Practical 2 Solutions

Jumping Rivers

Copy cat

This data set consists of seven observations on cotton aphid counts on twenty randomly chosen leaves in each plot, for twenty-seven treatment-block combinations. The data were recorded in July 2004 in Lamesa, Texas. The treatments consisted of three nitrogen levels (blanket, variable and none), three irrigation levels (low, medium and high) and three blocks, each being a distinct area. Irrigation treatments were randomly assigned within each block as whole plots. Nitrogen treatments were randomly assigned within each whole block as split plots.

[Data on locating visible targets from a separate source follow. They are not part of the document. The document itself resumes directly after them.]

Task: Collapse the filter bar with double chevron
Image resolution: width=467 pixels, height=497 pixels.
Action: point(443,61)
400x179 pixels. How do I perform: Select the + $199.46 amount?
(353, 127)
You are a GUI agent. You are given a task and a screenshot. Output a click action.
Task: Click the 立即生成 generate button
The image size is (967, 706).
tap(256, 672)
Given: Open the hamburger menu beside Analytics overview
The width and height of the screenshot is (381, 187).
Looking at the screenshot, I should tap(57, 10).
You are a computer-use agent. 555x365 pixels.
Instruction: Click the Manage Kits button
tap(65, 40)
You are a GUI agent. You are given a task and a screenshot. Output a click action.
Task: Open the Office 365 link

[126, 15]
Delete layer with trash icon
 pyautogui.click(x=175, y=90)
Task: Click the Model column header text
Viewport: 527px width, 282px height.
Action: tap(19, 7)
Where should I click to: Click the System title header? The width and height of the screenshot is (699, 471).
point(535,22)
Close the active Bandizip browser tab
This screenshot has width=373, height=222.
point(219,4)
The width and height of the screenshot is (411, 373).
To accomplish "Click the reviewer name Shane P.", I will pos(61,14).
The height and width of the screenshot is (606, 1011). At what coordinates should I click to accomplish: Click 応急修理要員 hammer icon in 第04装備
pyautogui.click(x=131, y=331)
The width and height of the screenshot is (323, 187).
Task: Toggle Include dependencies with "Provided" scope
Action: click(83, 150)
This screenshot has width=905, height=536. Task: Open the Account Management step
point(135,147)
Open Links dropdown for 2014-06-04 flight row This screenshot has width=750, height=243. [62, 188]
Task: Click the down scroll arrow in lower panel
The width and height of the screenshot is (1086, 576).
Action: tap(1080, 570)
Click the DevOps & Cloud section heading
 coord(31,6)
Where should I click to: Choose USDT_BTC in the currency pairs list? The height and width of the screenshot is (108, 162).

See if you can recreate the plot below. Some hints

import jrpyvisualisation as jr
import plotly.express as px

aphids = jr.datasets.load_aphids()

aphids['Block'] = aphids['Block'].astype('category')

fig = px.scatter(
  aphids, x='Time', y='Aphids', 
  color='Block', facet_col='Water',
  facet_row='Nitrogen',
  template='plotly_white',
  category_orders={
    'Water' : ['Low', 'Medium', 'High'],
    'Nitrogen': ['Block', 'Variable', 'Zero']
  }
)
fig = fig.update_traces(mode='lines+markers')

Movies data

We can start by loading the movies data and plotly modules

import jrpyvisualisation as jr
import plotly.express as px

movies = jr.datasets.load_movies()

We will also get rid of all rows that contain missing data. This gives us a much smaller data set to work with, but ensures that every row has all variables recorded.

movies = movies.dropna()
    • Produce a plot of the budget for films against their length.
    fig = px.scatter(
      movies,
      x='length', y='budget'
    )
    • Try using the trendline argument to add a line of best fit
    fig = px.scatter(
      movies,
      x='length', y='budget',
      trendline='ols'
    )
    • Comment on the line of best fit
    comment = """
    Positive relationship between the length of movies and their budgets.
    Line predicts negative budgets for 'outlier' films so we should be 
    careful with interpretation.
    """
    • Add marginal histograms to the x and y axis
    fig = px.scatter(
      movies,
      x='length', y='budget',
      trendline='ols',
      marginal_x='histogram',
      marginal_y='histogram'
    )
    • Produce a scatter plot of the length of a movie against the title length of the film. (Hint: df['column_name'].str.len() can be used to count the number of characters of string of a column)
    movies['title_length'] = movies['title'].str.len()
    fig = px.scatter(
      movies,
      x='title_length', y='length'
    )
    • Give the axes more informative labels
    fig = px.scatter(
      movies,
      x='title_length', y='length',
      labels = {
        'length': 'Length of movie (mins)',
        'title_length' : 'Characters in title of movie.'
      }
    )
    • Add marginal box plots to the axes
    fig = px.scatter(
      movies,
      x='title_length', y='length',
      labels = {
        'length': 'Length of movie (mins)',
        'title_length' : 'Characters in title of movie.'
      },
      marginal_x='box',
      marginal_y='box'
    )
    • Mark each point with a different colour, depending on its mpaa rating. Also add a line of best fit for each rating.
    fig = px.scatter(
      movies,
      x='title_length', y='length',
      labels = {
        'length': 'Length of movie (mins)',
        'title_length' : 'Characters in title of movie.'
      },
      marginal_x='box',
      marginal_y='box',
      color='mpaa',
      trendline='ols'
    )
    • Comment on the lines of best fit added
    comment = """
    Most groups do not show much of a relationship between the length 
    of a movie in minutes and the number of characters in the title.
    
    However there does appear to be a fairly strong positive relationship
    for films rated as NC-17, but, there are few films with this rating so
    we should be careful about any conclusions we draw.
    """
    • Fix your plot such that as you hover over points you also get shown the title of the film.
    fig = px.scatter(
      movies,
      x='title_length', y='length',
      labels = {
        'length': 'Length of movie (mins)',
        'title_length' : 'Characters in title of movie.'
      },
      marginal_x='box',
      marginal_y='box',
      color='mpaa',
      trendline='ols',
      hover_name='title'
    )